I recently sold my diesel PM and am designing the electrical system for a new build.

Because we had that diesel build for ~4 years, and don't intend to deviate substantially from the way we used it, we have a very good handle on what our electrical needs will be.

I've calculated our energy usage at ~229 amp hours per day. I rounded up everywhere, and sometimes rounded up again -- just to be certain that I wasn't shorting us on battery storage.

The two main draws will be a NovaKool fridge/freezer and an induction cooktop. The induction cooktop will be our only (planned) use of an inverter. It'll be used to boil water for my sweetie's chai in the AM, and to cook a simple meal in the evening. Pretty limited usage.

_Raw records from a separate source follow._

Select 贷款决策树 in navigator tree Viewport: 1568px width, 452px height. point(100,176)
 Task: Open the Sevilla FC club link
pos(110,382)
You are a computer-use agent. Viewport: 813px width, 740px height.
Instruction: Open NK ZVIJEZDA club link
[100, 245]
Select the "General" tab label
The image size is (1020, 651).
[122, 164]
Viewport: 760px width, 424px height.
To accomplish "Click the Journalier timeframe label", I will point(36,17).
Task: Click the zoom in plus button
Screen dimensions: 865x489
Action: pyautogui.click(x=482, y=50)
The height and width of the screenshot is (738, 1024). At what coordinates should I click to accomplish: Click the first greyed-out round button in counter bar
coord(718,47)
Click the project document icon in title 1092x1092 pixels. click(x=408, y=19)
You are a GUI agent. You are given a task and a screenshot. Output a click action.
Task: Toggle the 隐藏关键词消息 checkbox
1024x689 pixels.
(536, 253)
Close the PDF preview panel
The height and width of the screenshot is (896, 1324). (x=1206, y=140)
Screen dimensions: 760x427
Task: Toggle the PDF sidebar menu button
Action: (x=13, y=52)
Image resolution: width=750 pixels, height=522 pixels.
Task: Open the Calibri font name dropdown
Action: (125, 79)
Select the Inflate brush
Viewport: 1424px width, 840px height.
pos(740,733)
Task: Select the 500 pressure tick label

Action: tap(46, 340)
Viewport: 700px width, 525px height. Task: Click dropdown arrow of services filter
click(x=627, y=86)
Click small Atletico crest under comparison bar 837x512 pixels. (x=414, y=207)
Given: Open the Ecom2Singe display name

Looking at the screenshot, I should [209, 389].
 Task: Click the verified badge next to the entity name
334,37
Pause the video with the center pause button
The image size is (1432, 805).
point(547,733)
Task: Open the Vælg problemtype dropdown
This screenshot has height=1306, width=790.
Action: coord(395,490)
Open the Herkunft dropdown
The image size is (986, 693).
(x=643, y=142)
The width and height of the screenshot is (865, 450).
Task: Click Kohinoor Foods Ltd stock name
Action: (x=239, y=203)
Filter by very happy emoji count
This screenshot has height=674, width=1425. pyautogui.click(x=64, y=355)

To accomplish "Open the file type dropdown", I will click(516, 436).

Which brings me to my first question: When estimating power needs, do you actually assign a value to the inverter? Or do you figure some amount of loss from the DC -> AC conversion?

Second question pertains to skipping the solar on this go-round. I had 200w of solar going into 2 x 100AH AGM 6v batts on the last build. It was always full (magic!) except when visiting the PNW in winter. For those trips I became reliant on a relay to charge the batteries as I drove.

I used solar on the last build because I envisioned boondocking for days at a stretch without moving or even starting the van. In reality this happened rarely -- maybe 3 times per year, and at most it would be 2 days in place and then we'd drive somewhere else, or home. In short, we could easily have done without the solar and just used the relay.

I'm considering just skipping the solar this time. If I did that I'd put some of the $ saved toward 400 - 450AH of AGM's. And maybe a real DC to DC charger instead of just the simple relay.

Anyone wanna tell me not to do it? Anyone wanna tell me it's a great idea?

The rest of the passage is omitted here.